In an early morning announcement (as in I’m still asleep) they surprised
the market with a massive surprise move that likely shocked those that aren’t
part of this consortium.  Effectively
they are moving away from PCIe, the current industry standard, to something
that is both more open and vastly more powerful.

The Announcement

AMD, Dell/EMC, Google, HPE, IBM, Mellanox Technologies, Micron,
NVIDIA and Xilinx launch OpenCAPI Consortium
and release specifications enabling up to 10x faster server performance with
products expected to hit market in second half of 2017.  This appears to be a solid move away from
Intel by some of the largest players in the industry.  The announced Open Source initiative speaks
to a growing IT requirement that vendors open up their technologies and
collectively work to improve performance and provide choice.   The interface under development is designed
to provide and unique high-speed pathway for a variety fo technologies including
advanced memory, accelerators, networking and storage in an effort to vastly
improve and create both a competitive edge for the participating vendors and a
unique value proposition for IT buyers. 

While OpenCAPI sets a new standard for the industry it is
one that currently doesn’t include some of the current market leaders in key technology
areas.   The new standard, on paper, is
capable of 25Gbits per second data rate and significantly outperforms the current
PCIe specification which has a date transfer rate of 16Gbits per second according
to the Consortium members. 

Why Open

In addition to the vendor and participant advantages
showcased above the Open approach is designed so that participating companies
can bring to market higher performing products faster and buyers can qualify
and deploy them more quickly.  The participants argue that they have been
hampered by legacy technologies from the current standards owner that have aged
and haven’t advanced timely.   These closed
interfaces have hampered their ability to produce compelling products to drive new
revenues and so they appear to be revolting in order to gain a sustained market
advantage that can result when both vendors and buyers can participate in the
process of innovation. 

Initial Offerings

Products that are being announced include:

IBM POWER9-based servers that are tied to
advancing the OpenPOWER Foundation and are scheduled for release in the second
half of 2017.

Google and Rackspace servers under the code name
Zaius based on OpenPOWER9 and will be released to showcase the OpenCAPI
platform also in the second half of 2017. This product was first teased at the OpenPOWER
Summit in San Jose

Mellanox announced their intent to release
products but has not announced them or the timeframe.
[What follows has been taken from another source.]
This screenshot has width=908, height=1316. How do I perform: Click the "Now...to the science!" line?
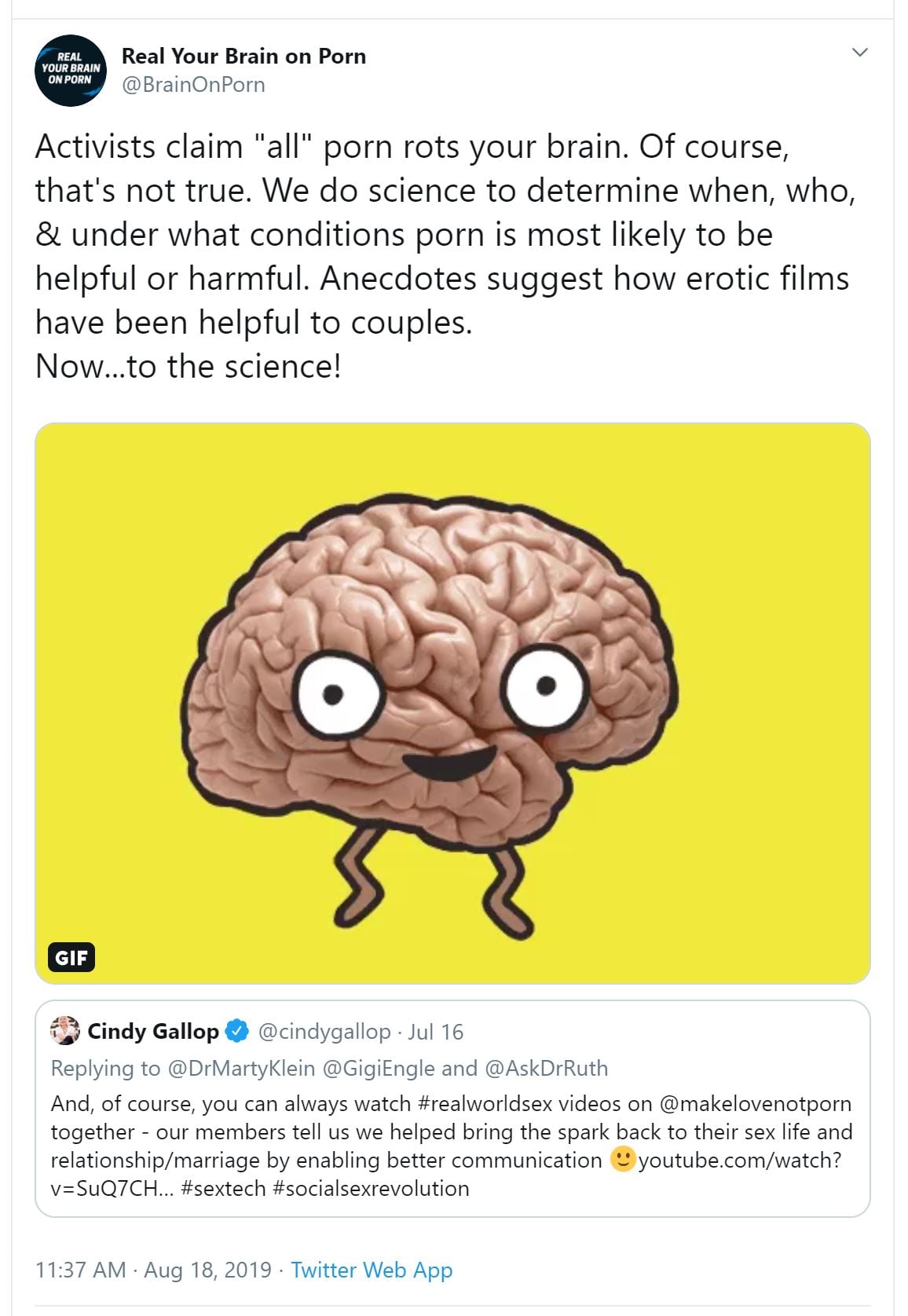[189, 367]
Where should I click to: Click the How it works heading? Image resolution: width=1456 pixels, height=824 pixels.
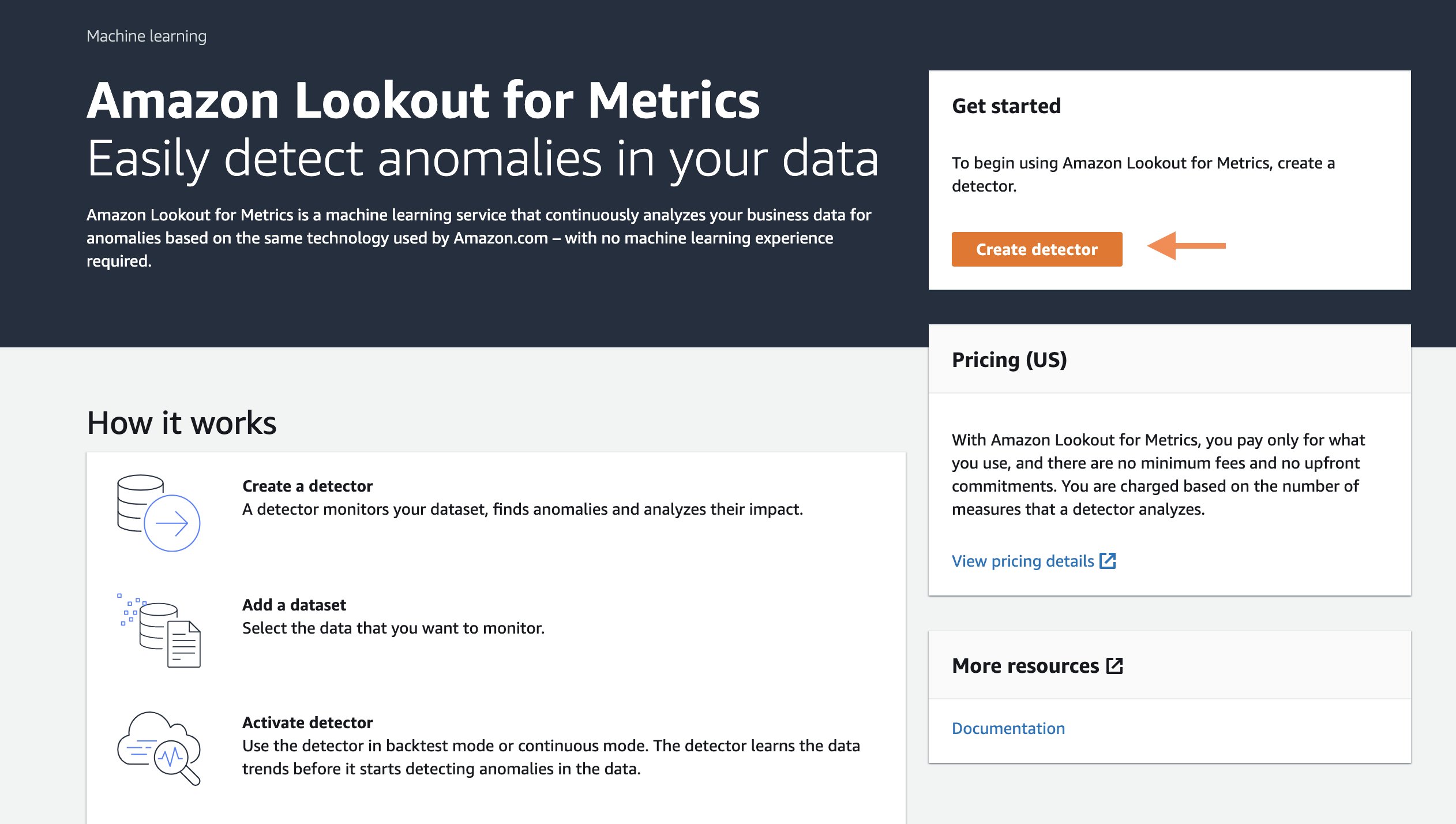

Xilinx is expected to announce OpenCAPI enabled

Other consortium members are holding off product
announcements until close to their release dates but expect them in the second
half of 2017 as well.  (This was not
announced but can be assumed).

The overall specification will be released to the public by
year end 2016 and interested parties will be able to download it online.  Anyone can gain access to the technology by
either licensing it from the Consortium or joining it. 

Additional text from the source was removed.